**TASK MATERIAL:**
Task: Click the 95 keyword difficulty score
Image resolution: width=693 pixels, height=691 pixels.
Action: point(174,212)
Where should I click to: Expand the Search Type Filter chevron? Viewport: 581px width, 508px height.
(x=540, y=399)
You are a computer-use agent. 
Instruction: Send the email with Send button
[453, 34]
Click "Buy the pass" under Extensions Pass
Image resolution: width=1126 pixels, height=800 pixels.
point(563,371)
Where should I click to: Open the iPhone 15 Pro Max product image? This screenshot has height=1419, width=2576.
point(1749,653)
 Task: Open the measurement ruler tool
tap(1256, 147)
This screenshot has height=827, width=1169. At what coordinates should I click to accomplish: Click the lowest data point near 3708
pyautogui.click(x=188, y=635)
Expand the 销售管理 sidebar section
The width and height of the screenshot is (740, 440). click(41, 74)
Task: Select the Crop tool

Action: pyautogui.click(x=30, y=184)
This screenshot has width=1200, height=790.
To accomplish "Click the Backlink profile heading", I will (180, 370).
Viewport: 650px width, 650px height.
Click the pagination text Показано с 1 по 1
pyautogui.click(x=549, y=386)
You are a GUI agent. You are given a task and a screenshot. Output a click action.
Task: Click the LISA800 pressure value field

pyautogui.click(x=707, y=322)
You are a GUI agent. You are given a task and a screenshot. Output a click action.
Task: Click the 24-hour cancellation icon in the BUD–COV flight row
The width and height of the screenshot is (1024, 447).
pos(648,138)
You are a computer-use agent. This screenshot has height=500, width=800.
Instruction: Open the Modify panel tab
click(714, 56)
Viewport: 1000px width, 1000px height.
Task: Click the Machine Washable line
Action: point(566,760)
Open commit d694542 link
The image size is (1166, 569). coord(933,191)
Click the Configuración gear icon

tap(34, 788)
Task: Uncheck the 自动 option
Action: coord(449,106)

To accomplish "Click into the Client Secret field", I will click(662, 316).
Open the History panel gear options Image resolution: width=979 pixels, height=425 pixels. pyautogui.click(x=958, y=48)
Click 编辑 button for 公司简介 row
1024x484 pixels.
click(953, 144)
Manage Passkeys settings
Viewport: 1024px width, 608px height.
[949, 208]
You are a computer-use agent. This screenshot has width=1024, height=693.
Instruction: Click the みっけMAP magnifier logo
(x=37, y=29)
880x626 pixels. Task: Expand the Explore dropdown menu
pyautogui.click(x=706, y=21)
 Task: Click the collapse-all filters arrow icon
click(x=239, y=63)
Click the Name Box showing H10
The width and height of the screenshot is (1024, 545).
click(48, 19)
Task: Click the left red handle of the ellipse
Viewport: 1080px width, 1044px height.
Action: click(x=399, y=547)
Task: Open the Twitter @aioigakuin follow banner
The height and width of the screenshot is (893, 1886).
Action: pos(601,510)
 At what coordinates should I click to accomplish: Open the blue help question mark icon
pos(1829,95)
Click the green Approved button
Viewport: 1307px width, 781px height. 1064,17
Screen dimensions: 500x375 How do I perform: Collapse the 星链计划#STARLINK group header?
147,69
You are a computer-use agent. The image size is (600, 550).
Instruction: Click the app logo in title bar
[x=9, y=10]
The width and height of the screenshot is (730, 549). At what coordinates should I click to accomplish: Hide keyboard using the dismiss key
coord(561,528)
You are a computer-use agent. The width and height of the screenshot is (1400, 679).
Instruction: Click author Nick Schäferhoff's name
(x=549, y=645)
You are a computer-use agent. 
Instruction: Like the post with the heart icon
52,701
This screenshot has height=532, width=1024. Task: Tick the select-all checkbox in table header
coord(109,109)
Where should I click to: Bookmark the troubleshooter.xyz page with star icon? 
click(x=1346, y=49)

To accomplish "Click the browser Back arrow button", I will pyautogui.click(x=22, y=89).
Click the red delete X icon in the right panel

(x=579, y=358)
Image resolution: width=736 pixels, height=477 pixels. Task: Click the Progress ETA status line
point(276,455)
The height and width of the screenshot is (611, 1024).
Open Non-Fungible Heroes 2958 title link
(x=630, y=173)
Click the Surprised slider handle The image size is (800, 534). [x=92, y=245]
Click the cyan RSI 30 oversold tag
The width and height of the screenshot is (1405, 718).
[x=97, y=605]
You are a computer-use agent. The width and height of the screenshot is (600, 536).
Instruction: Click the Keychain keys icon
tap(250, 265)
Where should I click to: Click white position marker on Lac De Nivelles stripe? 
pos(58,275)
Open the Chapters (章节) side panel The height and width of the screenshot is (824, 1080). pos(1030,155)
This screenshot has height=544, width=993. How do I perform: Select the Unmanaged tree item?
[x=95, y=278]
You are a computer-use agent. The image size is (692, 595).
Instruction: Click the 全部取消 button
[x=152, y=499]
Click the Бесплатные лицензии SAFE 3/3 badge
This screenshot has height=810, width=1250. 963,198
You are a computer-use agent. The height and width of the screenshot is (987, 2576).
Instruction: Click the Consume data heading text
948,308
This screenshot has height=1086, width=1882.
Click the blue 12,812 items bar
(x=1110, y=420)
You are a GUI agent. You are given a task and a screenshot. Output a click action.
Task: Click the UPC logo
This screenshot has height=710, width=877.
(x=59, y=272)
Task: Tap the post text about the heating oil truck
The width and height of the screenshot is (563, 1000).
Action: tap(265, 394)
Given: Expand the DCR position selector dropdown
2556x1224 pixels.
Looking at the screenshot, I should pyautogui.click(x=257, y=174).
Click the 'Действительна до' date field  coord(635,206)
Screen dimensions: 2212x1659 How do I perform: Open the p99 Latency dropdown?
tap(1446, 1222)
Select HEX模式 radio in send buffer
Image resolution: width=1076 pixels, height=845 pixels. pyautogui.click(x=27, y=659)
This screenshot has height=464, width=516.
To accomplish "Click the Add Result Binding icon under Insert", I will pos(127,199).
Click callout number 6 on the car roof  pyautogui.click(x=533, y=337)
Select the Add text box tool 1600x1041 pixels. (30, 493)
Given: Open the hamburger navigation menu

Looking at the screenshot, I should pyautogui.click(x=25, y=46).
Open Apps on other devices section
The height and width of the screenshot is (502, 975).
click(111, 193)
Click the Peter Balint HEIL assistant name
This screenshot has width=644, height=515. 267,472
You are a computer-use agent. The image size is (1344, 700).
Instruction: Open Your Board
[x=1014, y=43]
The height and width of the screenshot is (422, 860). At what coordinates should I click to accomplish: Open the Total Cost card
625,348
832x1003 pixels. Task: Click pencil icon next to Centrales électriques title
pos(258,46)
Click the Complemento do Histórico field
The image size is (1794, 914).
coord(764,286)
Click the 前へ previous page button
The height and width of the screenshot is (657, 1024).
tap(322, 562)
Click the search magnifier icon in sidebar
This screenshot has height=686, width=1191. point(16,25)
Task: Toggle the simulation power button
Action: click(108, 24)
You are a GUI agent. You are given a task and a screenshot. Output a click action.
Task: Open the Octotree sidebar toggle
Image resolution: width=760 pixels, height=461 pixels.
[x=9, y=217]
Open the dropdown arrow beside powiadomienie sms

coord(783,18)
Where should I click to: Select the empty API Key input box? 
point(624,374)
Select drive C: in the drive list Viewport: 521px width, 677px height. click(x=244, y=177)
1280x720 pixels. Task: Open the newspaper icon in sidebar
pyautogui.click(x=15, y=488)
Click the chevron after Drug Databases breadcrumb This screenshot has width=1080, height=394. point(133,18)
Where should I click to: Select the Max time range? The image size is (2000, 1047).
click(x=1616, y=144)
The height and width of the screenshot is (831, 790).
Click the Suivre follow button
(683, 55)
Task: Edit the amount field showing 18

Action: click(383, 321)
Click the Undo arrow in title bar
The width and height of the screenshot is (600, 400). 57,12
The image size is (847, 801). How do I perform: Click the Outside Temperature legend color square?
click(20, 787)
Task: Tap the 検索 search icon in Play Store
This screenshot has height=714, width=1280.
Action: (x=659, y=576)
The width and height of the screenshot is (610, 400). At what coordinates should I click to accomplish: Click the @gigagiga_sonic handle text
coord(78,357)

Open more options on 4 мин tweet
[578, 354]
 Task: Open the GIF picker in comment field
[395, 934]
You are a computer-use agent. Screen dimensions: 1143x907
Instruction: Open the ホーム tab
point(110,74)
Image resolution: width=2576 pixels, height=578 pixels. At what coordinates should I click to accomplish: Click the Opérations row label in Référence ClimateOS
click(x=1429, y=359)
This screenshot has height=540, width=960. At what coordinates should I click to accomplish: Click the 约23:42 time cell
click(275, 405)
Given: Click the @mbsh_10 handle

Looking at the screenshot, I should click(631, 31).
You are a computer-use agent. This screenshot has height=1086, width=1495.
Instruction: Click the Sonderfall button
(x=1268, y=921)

**YOUR INSTRUCTIONS:** Send back an exact copy of only the lines from the line with "Instruction: Click the Keychain keys icon" up to and including the line with "Click the 'Действительна" in the data above.

**ANSWER BOX:**
Instruction: Click the Keychain keys icon
tap(250, 265)
Where should I click to: Click white position marker on Lac De Nivelles stripe? 
pos(58,275)
Open the Chapters (章节) side panel The height and width of the screenshot is (824, 1080). pos(1030,155)
This screenshot has height=544, width=993. How do I perform: Select the Unmanaged tree item?
[x=95, y=278]
You are a computer-use agent. The image size is (692, 595).
Instruction: Click the 全部取消 button
[x=152, y=499]
Click the Бесплатные лицензии SAFE 3/3 badge
This screenshot has height=810, width=1250. 963,198
You are a computer-use agent. The height and width of the screenshot is (987, 2576).
Instruction: Click the Consume data heading text
948,308
This screenshot has height=1086, width=1882.
Click the blue 12,812 items bar
(x=1110, y=420)
You are a GUI agent. You are given a task and a screenshot. Output a click action.
Task: Click the UPC logo
This screenshot has height=710, width=877.
(x=59, y=272)
Task: Tap the post text about the heating oil truck
The width and height of the screenshot is (563, 1000).
Action: tap(265, 394)
Given: Expand the DCR position selector dropdown
2556x1224 pixels.
Looking at the screenshot, I should pyautogui.click(x=257, y=174).
Click the 'Действительна до' date field  coord(635,206)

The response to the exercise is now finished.